BEGIN DATA IN THIS EXERCISE

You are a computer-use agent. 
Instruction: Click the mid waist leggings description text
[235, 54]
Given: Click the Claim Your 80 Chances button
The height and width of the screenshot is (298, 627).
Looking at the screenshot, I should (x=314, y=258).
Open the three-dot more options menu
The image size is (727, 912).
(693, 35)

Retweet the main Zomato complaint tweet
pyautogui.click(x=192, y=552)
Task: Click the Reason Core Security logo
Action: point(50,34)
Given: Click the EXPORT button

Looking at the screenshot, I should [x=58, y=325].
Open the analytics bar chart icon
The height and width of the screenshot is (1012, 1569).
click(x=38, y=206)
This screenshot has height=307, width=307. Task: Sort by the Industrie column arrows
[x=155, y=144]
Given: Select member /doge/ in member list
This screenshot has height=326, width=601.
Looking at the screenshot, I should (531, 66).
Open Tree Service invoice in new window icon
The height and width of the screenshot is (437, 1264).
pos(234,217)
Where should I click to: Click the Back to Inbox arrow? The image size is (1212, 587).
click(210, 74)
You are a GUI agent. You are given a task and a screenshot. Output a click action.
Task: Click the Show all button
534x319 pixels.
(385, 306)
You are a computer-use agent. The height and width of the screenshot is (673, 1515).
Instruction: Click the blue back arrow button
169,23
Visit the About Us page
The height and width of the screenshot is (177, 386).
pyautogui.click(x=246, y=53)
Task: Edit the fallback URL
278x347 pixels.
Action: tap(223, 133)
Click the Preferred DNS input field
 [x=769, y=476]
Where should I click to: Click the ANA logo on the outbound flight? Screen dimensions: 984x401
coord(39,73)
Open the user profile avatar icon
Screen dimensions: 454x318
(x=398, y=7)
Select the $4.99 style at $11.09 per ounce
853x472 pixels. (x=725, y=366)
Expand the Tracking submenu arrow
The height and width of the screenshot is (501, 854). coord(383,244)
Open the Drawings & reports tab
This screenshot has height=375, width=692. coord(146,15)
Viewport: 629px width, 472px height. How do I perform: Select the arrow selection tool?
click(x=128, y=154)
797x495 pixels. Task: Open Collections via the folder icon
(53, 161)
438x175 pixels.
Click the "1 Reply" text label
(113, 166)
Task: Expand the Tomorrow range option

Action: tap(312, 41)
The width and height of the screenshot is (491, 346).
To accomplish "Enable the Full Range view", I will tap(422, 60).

END DATA IN THIS EXERCISE

» ACTIVITY
Every line above that includes the word "computer" should be listed.

» RESPONSE
You are a computer-use agent. 
You are a computer-use agent. The height and width of the screenshot is (673, 1515).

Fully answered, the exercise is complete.